# start of Record list

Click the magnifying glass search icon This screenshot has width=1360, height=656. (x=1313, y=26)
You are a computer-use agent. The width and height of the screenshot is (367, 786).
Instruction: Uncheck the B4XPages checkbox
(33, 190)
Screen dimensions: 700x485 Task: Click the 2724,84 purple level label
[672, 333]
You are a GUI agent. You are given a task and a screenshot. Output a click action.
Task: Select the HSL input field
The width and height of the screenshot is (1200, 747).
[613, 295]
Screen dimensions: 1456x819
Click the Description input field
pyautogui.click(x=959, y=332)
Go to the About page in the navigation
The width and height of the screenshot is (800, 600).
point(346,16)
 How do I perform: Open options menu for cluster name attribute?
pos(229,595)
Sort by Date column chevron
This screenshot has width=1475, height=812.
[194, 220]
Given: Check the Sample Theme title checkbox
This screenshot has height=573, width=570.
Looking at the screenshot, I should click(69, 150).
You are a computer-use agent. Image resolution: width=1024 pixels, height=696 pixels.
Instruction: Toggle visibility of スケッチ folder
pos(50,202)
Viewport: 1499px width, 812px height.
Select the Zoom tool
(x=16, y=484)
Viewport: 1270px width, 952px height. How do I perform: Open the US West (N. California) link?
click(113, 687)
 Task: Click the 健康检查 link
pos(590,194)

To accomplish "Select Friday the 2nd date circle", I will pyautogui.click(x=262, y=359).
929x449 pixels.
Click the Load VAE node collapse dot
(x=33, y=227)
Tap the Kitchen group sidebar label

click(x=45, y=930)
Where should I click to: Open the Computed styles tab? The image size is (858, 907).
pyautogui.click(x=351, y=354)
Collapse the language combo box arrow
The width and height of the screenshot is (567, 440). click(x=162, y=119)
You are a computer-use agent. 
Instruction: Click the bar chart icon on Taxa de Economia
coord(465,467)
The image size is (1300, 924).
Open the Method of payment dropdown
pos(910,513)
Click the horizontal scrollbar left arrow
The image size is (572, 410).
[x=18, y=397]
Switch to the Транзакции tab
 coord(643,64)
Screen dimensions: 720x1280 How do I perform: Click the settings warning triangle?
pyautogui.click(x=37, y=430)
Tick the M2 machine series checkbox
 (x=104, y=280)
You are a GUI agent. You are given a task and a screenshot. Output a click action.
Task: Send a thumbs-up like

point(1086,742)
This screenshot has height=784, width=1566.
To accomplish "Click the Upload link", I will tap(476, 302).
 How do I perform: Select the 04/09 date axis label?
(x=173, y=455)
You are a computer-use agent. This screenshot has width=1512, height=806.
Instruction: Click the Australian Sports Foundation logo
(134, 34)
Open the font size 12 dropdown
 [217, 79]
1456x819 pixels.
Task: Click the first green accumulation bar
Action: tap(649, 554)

# end of Record list

→ **Requirement**
Set out the stretch of the listing from its first line through the line containing "pyautogui.click(x=959, y=332)" as a Markdown table with the columns Row and Line, numbering each row and leaving out blank lines.

→ **Finished answer**
| Row | Line |
|---|---|
| 1 | Click the magnifying glass search icon This screenshot has width=1360, height=656. (x=1313, y=26) |
| 2 | You are a computer-use agent. The width and height of the screenshot is (367, 786). |
| 3 | Instruction: Uncheck the B4XPages checkbox |
| 4 | (33, 190) |
| 5 | Screen dimensions: 700x485 Task: Click the 2724,84 purple level label |
| 6 | [672, 333] |
| 7 | You are a GUI agent. You are given a task and a screenshot. Output a click action. |
| 8 | Task: Select the HSL input field |
| 9 | The width and height of the screenshot is (1200, 747). |
| 10 | [613, 295] |
| 11 | Screen dimensions: 1456x819 |
| 12 | Click the Description input field |
| 13 | pyautogui.click(x=959, y=332) |